Acho que aconteceu com todos os que, como eu, não conseguimos acompanhar o resultado ao vivo. O pesadelo veio não enquanto dormíamos, mas ao acordar perguntando, sem acreditar: como perdeu, se todas as pesquisas e projeções davam a vitória para ela? Como não ganhou, se ficou à frente do adversário com mais de 200 mil votos populares? Democracia não é a voz do povo? Ainda sonolento, achei que a primeira providência, imagina, deveria ser avisar os EUA que existe um sistema eleitoral mais simples e eficaz. O Brasil fez essa experiência de colégio eleitoral, eleição indireta, e não deu certo. Eleição direta é muito melhor: ganha quem tem a maioria dos votos dos eleitores. Aqui, Hillary estaria eleita presidente. Ou presidenta. 

Afastado o sono, veio a constatação de que o mal não seria Trump em si, que pode ser qualquer coisa, inclusive o contrário do que se mostrou na campanha, pois nunca se sabe quando está falando a verdade, se é que alguma vez fala. Em quem acreditar — no candidato que considerava Obama o pior presidente de todos os tempos ou em quem agora quer se aconselhar com ele? O mal é o que ele encarnou, conquistando por meio de um discurso racista, xenófobo, misógino, de ódio étnico, cerca de 60 milhões de trumpistas presentes em várias camadas e regiões do país. É uma enorme porção retrógrada, reacionária, que assusta e faz pensar em Nelson Rodrigues advertindo há meio século: “Os idiotas vão dominar o mundo, não pela qualidade mas pela quantidade”. Mas não só de “ideologia” foi feita essa conquista. Houve também fisiologia. Aos brancos do interior de pouca instrução e baixa renda, por exemplo, que foram fundamentais para sua eleição, ele acenou com uma “América grandiosa de novo”, que ofereceria melhores condições de vida. 
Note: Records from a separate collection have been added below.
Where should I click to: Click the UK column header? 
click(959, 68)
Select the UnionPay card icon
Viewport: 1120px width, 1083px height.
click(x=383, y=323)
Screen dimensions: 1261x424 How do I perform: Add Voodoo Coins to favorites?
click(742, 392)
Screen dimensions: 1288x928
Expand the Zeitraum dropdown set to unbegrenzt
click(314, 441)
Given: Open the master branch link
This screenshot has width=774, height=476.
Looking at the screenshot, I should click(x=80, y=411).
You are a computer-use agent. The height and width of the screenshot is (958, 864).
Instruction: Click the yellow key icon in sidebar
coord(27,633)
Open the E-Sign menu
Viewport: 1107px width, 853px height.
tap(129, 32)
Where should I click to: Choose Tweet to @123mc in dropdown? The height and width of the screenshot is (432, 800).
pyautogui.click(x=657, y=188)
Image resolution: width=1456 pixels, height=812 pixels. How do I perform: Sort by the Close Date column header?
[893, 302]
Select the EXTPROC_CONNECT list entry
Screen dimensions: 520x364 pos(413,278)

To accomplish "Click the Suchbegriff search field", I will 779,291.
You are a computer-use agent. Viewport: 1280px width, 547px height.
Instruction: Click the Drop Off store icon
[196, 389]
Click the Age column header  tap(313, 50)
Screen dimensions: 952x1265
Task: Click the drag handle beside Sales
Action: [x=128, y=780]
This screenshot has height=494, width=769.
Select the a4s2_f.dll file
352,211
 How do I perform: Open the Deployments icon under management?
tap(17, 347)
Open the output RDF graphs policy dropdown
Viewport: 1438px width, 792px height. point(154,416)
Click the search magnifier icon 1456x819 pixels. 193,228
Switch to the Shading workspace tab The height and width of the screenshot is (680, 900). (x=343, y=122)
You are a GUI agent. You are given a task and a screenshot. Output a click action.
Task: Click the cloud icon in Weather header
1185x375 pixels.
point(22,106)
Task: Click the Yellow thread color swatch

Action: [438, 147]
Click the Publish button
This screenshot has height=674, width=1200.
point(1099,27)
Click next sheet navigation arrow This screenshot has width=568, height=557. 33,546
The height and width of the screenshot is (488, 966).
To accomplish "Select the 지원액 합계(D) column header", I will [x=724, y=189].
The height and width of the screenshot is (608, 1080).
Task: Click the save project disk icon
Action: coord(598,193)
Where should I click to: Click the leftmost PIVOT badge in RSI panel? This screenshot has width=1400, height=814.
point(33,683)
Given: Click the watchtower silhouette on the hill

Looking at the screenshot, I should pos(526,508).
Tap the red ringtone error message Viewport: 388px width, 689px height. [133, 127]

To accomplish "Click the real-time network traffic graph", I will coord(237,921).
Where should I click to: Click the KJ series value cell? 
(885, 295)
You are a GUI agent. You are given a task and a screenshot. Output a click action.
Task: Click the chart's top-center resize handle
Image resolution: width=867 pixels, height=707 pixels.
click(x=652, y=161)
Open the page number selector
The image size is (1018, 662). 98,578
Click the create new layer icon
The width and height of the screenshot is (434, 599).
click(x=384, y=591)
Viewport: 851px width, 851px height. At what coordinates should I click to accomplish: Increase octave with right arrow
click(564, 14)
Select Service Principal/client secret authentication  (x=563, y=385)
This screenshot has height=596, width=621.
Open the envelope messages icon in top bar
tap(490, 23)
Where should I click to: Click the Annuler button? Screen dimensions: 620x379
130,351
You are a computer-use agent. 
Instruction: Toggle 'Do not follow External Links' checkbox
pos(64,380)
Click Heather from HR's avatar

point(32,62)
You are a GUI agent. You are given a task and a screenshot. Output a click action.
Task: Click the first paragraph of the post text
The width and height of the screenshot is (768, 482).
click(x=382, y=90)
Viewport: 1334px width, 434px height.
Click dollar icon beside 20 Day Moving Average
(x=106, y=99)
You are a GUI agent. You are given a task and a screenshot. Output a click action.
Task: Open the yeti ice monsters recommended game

Não se deve tirar o mérito de Trump dizendo que, se não fosse ele, seria qualquer outro no seu lugar. Acho que não. Ele desempenhou o seu papel com grande competência, sabia o que estava fazendo e, para quem falava, não era uma piada. Levando para a campanha as técnicas de sedução que desenvolvera no show bizz, ele fascinou até a imprensa, tornando-se personagem divertido, histriônico, folclórico, indispensável. Ela tratou-o como um desbocado inconsequente, sem perceber que o estava ajudando a transformar a realidade política num reality show, com um público cativo como o que ele dominava no seu programa de sucesso na televisão. Ele se vendeu como uma marca de sucesso.

Em suma, Trump só é presidente da República da “maior democracia do mundo” porque existe o trumpismo. E este deve ser levado mais a sério do que seu efeito pitoresco, até porque há fenômenos parecidos em outras partes do mundo.